Note: To locate the name of a previously created virtual switch,
use the Get-VMSwitch command. See Add vSRX Interfaces for the procedure
on adding virtual switches for the vSRX Virtual Firewall VM using the Virtual Switch
Manager.
|
The following is an example of the New-VM
command
syntax for creating a vSRX Virtual Firewall VM:
PS C:>\Users\Administrator> New-VM -Name vSRX_0109
-MemoryStartupBytes 4GB -BootDevice VHD -VHDPath C:\Users\Public\Documents\Hyper-V\vsrx-0109-powershell\vsrx\media-vsrx-vmdisk-151X49D80.hyper-v.vhd
-Path ’C:\Users\Public\Documents\Hyper-V\vsrx-0109\’ Generation
1 SwitchName test
- Set the number of processors for the newly created vSRX Virtual Firewall
VM by entering the
Set-VMProcessor
command. Specify Count 2
for the number of processors. For example:PS C:>\Users\Administrator> Set-VMProcessor -VMName <vSRVName> -Count 2
- Verify the newly created vSRX Virtual Firewall VM by entering the
Get-VM
command. For example:PS C:>\Users\Administrator> Get-VM -VMName <vSRVName>
The output for the command is as follows:
Name State CPUUSage(%) MemoryAssigned(M) Uptime State Version
vSRX_0109 Off 0 0 00:00:00 Operating normally 8.0
- Enable the MAC address spoofing function for the vSRX Virtual Firewall
VM if a network adapter is to be used as an interface for Layer 2
mode support
on the vSRX Virtual Firewall. MAC address spoofing allows the vSRX Virtual Firewall VM’s network
adapter to change its source MAC address for outgoing packets to one
that is not assigned to them. Enabling MAC address spoofing ensures
those packets are not dropped by the network adapter if the source
MAC address fails to match the outgoing interface MAC address.

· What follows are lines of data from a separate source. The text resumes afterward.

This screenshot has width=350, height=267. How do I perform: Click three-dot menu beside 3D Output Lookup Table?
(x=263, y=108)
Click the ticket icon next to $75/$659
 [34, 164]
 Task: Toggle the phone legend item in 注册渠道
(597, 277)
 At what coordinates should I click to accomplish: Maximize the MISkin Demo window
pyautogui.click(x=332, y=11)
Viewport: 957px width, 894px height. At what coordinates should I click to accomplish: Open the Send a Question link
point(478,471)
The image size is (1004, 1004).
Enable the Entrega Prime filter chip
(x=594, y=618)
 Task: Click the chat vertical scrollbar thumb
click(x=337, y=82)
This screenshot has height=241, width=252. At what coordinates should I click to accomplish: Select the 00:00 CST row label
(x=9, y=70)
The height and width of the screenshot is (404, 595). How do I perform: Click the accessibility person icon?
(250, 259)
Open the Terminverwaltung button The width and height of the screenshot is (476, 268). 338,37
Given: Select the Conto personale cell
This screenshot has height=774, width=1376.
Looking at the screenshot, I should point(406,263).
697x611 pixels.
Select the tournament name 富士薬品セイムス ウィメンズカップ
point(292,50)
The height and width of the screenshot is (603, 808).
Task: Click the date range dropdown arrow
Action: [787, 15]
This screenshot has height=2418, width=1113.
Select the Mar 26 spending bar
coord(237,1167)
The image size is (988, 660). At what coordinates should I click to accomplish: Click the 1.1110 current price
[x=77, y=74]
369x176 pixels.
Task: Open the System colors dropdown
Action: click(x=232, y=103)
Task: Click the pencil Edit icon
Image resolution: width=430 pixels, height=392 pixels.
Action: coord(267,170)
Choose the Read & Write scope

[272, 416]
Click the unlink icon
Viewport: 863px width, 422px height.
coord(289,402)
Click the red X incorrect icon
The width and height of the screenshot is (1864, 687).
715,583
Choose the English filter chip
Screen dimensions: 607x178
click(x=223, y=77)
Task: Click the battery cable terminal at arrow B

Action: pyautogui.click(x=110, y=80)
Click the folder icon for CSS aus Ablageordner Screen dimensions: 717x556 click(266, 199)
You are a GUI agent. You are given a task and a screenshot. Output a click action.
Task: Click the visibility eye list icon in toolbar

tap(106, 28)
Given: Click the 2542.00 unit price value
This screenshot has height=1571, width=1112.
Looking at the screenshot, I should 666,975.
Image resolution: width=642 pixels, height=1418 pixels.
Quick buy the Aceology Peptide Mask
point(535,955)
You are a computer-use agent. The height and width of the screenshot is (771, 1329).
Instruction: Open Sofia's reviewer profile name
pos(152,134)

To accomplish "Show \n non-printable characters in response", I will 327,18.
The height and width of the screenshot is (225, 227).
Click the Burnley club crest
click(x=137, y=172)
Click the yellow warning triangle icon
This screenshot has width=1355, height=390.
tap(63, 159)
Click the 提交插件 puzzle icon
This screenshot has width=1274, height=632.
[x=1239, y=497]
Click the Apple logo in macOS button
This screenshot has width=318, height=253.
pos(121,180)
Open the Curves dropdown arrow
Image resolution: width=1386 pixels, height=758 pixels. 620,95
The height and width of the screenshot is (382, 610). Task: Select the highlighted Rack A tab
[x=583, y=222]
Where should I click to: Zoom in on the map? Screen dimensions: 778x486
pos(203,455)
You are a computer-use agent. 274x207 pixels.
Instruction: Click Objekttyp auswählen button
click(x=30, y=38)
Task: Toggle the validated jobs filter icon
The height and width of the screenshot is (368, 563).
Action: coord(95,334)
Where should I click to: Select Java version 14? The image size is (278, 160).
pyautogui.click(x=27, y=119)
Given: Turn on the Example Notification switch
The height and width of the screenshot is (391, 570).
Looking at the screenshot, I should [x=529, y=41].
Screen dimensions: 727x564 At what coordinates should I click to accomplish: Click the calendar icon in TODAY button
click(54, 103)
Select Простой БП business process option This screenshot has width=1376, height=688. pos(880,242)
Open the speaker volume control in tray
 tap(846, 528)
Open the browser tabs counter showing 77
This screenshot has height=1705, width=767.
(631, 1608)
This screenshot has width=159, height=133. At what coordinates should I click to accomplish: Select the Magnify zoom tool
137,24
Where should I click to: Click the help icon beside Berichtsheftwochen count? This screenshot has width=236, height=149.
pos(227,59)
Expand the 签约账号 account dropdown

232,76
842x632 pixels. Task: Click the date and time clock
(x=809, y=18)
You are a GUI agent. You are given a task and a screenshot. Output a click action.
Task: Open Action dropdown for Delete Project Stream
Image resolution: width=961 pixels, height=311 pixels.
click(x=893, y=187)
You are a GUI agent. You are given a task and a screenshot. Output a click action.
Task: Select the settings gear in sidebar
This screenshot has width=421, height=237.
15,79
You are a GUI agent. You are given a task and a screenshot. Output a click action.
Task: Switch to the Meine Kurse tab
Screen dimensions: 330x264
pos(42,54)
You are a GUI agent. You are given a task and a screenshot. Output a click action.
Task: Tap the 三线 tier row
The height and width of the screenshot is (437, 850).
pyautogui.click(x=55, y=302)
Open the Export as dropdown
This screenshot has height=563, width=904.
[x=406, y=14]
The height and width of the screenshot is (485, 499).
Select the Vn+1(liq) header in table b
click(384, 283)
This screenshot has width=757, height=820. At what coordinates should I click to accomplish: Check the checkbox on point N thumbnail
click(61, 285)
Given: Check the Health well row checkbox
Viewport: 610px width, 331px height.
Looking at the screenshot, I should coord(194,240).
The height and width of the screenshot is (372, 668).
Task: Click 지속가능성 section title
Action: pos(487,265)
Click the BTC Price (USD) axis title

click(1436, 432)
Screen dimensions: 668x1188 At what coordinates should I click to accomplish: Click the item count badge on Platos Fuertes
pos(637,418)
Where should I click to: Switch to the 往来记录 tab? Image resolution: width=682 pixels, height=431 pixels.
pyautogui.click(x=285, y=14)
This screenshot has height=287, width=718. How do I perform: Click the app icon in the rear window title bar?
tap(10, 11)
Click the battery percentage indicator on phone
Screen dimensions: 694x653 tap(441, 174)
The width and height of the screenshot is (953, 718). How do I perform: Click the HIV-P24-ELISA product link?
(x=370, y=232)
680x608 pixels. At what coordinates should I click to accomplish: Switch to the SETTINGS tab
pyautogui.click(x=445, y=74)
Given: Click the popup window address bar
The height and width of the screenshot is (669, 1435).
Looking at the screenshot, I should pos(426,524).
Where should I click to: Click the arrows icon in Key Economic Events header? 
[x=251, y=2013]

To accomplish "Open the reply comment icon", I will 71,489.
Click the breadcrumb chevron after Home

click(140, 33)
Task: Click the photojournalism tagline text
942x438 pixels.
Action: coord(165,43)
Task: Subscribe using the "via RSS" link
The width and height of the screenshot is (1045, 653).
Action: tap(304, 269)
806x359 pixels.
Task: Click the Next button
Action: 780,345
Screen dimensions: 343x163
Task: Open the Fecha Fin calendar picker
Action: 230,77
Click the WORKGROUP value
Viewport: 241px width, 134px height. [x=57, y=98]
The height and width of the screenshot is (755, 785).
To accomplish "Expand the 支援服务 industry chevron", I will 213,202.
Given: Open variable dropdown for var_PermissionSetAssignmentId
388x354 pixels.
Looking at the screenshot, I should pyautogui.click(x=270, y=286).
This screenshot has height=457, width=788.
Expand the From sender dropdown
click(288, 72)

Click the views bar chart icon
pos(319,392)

The command syntax is as follows:
PS C:>\Users\Administrator> Set-VMNetworkAdapter
-VMName <vSRVName> –computerName <HyperVHostName> –VMNetworkAdapter <NetworkAdapterName> -MacAddressSpoofing On
Verify that MacAddressSpoofing is On.
PS C:>\Users\Administrator> Get-VMNetworkAdapter
-VMName <vSRVName> –computerName <HyperVHostName> | fl <HyperVHostName>name,macaddressspoofing
The output for the command is as follows:
Name : vSRX_0109
MacAddressSpoofing : On
- Enable nested virtualization for the vSRX Virtual Firewall VM by using
the
Set-VMProcessor
command, where VMName
is the name of the vSRX Virtual Firewall VM you created. By default, the virtualization
extensions are disabled for each VM. Nested virtualization allows
you to run Hyper-V inside of a Hyper-V virtual machine. For example:PS C:>\Users\Administrator> Set-VMProcessor -VMName <vSRX_0109> -ExposeVirtualizationExtensions $true
Note: Nested virtualization can only be configured on a host
running Microsoft Hyper-V Server 2016. In addition, Dynamic Memory
must be disabled on the virtual machine containing the nested instance
of Hyper-V.
- Launch and power on the vSRX Virtual Firewall VM by using the
Start-VM
command, where Name
is the name
of the vSRX Virtual Firewall VM you created. For example:PS C:>\Users\Administrator> Start-VM -Name <vSRX_0109>
- Configure the basic settings for the vSRX Virtual Firewall (see Configure vSRX Using the CLI).
Change History Table
Feature support is determined by the platform and release you are using. Use Feature Explorer to determine if a feature is supported on your platform.
15.1X49-D80
Starting
in Junos OS Release 15.1X49-D80 and Junos OS Release 17.3R1, you
can deploy the vSRX Virtual Firewall only on Microsoft Hyper-V Server 2012 R2 or 2012.
15.1X49-D100
Starting
in Junos OS Release 15.1X49-D100 and Junos OS Release 17.4R1, you
can deploy the vSRX Virtual Firewall on Microsoft Hyper-V Server 2016.